▸ **Your goal**
Below are records; copy every line in them that holds the word "Given".

▸ **Supplied data**
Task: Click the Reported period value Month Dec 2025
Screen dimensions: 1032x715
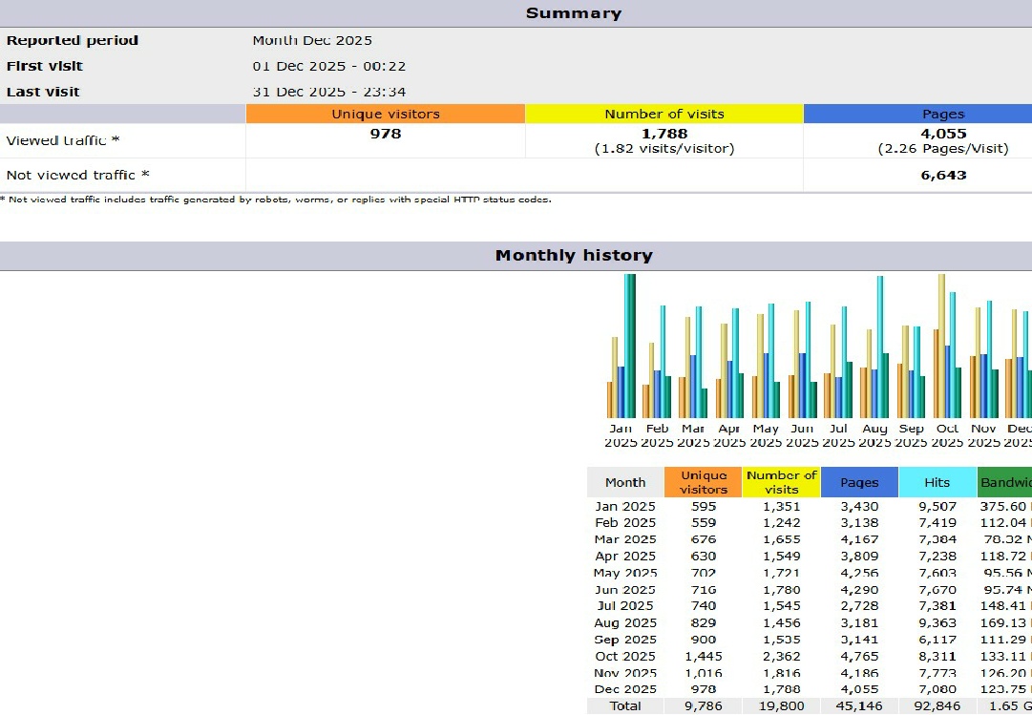Action: point(312,41)
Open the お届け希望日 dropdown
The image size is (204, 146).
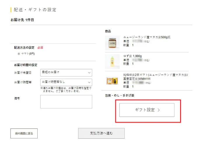(x=66, y=72)
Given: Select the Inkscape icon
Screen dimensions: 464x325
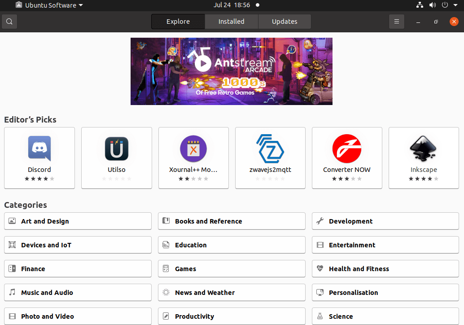Looking at the screenshot, I should pyautogui.click(x=424, y=149).
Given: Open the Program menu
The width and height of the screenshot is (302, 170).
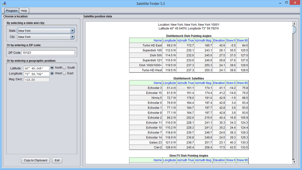Looking at the screenshot, I should (11, 11).
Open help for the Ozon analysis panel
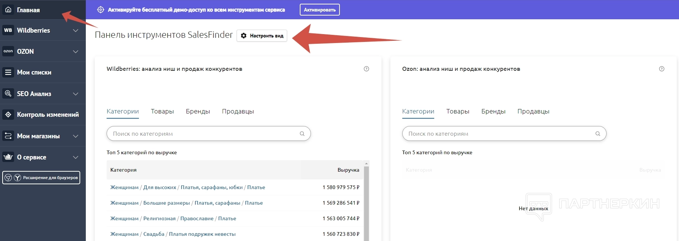 662,69
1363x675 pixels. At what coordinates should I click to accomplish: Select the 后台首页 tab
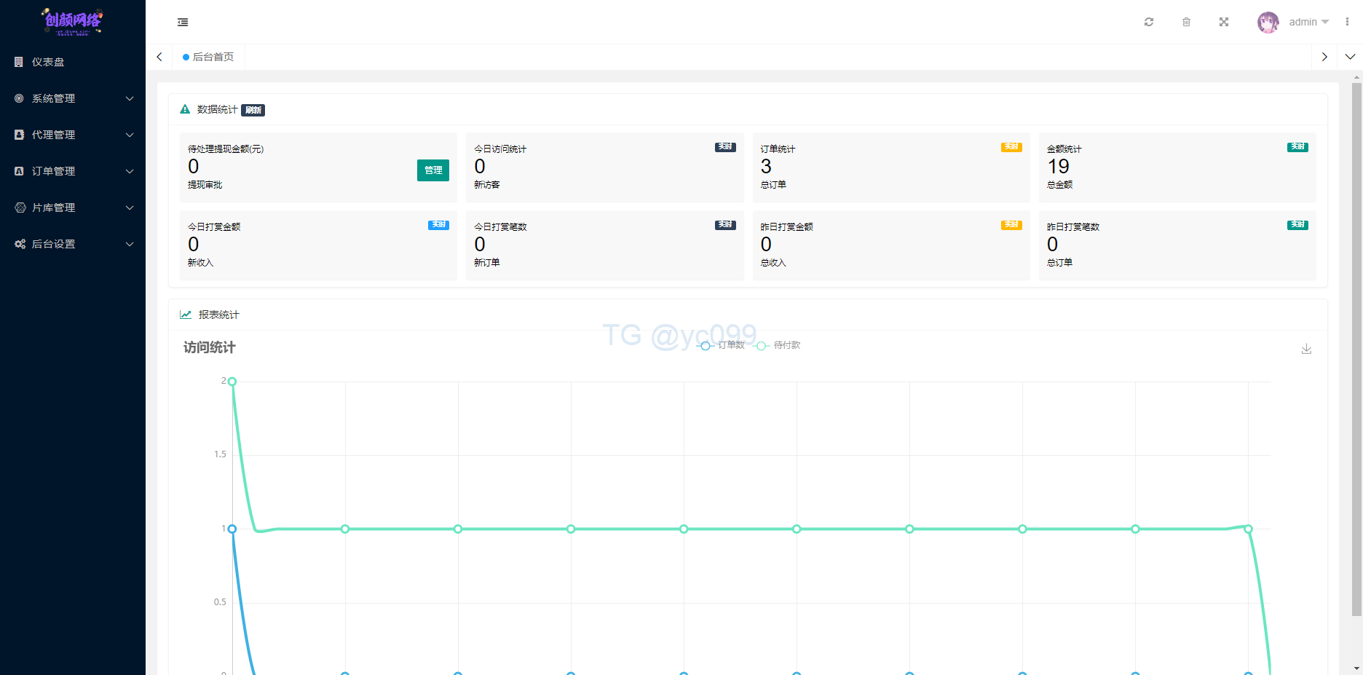[209, 57]
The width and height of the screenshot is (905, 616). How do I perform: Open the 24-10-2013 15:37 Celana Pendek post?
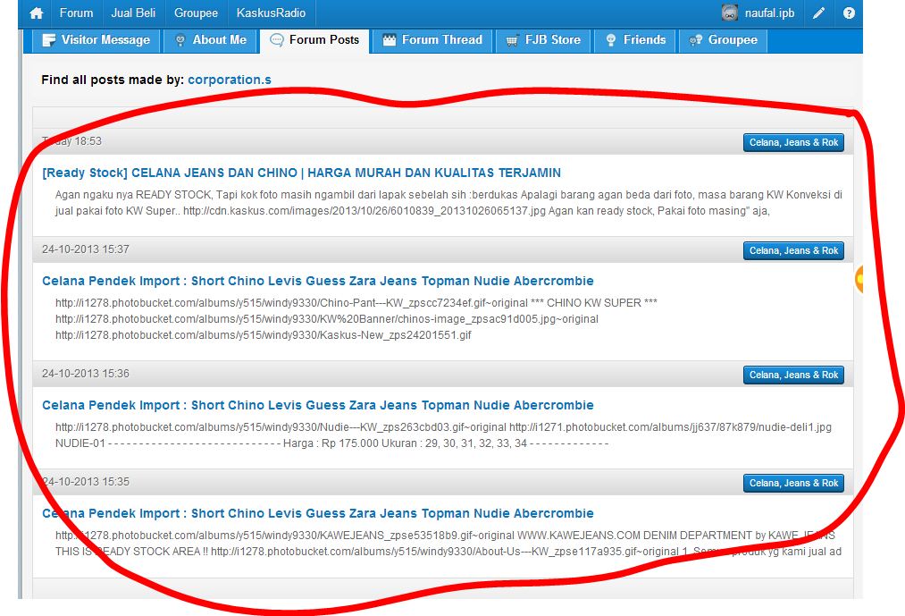pos(317,281)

▸ **Solved problem**
Given: Select the Inkscape icon
Given: Open the Program menu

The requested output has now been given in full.